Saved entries
....

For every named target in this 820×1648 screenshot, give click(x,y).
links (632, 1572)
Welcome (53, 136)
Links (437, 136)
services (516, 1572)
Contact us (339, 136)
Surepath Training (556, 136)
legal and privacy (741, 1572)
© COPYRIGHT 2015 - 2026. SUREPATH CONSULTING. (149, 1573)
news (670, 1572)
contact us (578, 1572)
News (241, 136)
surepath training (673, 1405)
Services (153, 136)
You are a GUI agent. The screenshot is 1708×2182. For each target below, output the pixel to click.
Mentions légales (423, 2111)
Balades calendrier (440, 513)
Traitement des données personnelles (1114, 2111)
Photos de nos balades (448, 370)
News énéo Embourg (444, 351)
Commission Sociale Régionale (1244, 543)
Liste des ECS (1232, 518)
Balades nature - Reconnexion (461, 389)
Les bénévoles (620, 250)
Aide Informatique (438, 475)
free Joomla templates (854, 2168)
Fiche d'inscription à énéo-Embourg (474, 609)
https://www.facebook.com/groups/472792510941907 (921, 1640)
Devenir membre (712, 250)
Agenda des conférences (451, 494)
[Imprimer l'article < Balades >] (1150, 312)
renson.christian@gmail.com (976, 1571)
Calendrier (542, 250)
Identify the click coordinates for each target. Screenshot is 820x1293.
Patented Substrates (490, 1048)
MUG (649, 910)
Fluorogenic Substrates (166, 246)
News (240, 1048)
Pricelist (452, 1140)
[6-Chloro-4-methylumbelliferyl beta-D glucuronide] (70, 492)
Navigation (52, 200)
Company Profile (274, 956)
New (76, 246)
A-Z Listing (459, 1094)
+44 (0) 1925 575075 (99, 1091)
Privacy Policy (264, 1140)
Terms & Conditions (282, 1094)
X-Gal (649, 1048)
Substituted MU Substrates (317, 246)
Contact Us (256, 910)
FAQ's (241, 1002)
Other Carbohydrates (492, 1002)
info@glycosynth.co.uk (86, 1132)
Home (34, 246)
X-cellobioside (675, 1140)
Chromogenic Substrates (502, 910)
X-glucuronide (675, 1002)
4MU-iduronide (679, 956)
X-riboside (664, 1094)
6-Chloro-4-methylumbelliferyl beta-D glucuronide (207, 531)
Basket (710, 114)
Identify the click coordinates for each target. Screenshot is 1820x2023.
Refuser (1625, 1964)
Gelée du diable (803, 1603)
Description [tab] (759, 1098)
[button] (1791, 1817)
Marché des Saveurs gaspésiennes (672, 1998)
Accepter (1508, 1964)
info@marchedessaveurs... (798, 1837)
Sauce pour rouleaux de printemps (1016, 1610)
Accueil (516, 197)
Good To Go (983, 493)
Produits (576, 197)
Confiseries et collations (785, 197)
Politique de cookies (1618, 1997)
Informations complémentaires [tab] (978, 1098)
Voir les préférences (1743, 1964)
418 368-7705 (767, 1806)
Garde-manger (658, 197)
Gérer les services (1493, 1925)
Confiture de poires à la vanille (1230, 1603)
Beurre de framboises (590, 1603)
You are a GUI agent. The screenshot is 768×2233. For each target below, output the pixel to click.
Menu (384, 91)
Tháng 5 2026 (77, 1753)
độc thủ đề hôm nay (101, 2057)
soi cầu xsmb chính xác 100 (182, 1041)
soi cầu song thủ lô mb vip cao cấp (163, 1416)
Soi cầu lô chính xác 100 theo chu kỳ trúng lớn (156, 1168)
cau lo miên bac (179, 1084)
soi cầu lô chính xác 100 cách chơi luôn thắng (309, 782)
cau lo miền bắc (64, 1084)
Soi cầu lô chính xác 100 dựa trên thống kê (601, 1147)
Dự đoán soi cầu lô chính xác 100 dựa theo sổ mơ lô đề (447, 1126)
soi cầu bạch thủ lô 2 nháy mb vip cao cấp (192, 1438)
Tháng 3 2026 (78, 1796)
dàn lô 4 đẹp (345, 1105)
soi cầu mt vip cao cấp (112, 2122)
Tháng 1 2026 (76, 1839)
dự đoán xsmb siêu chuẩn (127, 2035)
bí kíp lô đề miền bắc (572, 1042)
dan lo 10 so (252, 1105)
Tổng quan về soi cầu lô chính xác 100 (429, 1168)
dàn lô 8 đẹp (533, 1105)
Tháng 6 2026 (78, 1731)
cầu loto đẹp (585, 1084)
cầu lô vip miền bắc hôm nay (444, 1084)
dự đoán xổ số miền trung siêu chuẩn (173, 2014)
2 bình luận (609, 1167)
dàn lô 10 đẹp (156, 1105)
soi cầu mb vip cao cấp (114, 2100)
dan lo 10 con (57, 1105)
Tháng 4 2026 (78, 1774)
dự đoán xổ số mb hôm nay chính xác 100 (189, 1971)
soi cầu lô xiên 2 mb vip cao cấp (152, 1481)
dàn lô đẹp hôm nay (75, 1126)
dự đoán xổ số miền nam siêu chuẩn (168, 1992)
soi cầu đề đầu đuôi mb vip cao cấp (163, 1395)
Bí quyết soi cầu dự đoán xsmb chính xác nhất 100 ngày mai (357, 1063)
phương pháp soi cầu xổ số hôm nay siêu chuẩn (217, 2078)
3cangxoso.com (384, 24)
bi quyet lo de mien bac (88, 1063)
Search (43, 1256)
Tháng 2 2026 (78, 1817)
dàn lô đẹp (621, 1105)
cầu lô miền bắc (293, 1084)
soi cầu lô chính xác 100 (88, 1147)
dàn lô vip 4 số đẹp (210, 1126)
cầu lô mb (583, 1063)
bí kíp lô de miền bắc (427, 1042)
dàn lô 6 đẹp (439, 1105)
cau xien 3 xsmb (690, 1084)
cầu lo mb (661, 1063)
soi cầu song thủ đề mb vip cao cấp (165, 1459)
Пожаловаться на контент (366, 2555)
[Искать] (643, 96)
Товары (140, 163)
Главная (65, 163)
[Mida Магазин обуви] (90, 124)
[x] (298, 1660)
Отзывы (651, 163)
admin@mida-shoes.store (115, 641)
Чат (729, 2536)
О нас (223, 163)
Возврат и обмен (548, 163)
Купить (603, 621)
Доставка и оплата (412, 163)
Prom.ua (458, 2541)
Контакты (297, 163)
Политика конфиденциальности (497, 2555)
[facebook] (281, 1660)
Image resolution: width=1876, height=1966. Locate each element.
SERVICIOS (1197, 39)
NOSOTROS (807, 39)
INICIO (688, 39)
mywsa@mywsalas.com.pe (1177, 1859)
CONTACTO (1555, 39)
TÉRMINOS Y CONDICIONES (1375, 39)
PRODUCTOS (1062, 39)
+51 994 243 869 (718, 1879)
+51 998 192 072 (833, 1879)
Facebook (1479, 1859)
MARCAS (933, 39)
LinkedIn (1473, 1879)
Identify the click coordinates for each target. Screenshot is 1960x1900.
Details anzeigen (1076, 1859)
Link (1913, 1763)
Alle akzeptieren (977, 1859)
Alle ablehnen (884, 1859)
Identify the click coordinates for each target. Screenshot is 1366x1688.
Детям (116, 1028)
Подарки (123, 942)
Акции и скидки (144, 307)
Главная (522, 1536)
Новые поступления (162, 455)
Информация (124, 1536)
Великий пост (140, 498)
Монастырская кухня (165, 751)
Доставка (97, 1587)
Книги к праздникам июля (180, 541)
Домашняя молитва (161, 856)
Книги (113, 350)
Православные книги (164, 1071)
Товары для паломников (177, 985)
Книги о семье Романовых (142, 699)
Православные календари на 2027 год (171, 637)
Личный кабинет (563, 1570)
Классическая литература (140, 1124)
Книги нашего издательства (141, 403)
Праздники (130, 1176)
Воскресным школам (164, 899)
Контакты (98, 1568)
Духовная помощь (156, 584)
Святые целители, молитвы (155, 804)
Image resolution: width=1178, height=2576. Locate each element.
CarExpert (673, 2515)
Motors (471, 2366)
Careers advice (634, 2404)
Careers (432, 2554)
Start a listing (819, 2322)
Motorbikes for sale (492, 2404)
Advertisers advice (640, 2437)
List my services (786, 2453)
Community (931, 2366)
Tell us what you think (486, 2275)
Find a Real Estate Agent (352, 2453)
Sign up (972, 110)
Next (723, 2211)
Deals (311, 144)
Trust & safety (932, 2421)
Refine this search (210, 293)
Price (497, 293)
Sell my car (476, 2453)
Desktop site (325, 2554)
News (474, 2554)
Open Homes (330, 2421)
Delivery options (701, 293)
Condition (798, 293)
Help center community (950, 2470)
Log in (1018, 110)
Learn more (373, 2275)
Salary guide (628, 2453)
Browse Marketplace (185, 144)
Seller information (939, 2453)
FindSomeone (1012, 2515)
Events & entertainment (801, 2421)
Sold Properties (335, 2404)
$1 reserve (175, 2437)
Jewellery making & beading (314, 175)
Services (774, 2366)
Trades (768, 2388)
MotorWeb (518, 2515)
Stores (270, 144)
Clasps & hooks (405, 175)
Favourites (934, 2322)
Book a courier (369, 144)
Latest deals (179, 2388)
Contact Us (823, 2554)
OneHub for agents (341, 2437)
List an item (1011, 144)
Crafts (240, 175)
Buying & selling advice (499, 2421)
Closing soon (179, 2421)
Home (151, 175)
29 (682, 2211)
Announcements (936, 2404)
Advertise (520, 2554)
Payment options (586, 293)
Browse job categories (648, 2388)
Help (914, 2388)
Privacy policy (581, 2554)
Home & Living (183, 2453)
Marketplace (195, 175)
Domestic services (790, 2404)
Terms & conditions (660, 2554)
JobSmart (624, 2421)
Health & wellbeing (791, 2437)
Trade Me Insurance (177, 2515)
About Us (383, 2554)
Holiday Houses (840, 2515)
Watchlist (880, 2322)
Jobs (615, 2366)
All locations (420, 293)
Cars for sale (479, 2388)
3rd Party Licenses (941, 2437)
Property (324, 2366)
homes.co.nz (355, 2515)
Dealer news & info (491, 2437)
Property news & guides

....

# Work instruction
Find every line in the records that contains the word "resolution"; copy those lines.

# Response to the task
Image resolution: width=1876, height=1966. Locate each element.
Image resolution: width=1178, height=2576. Locate each element.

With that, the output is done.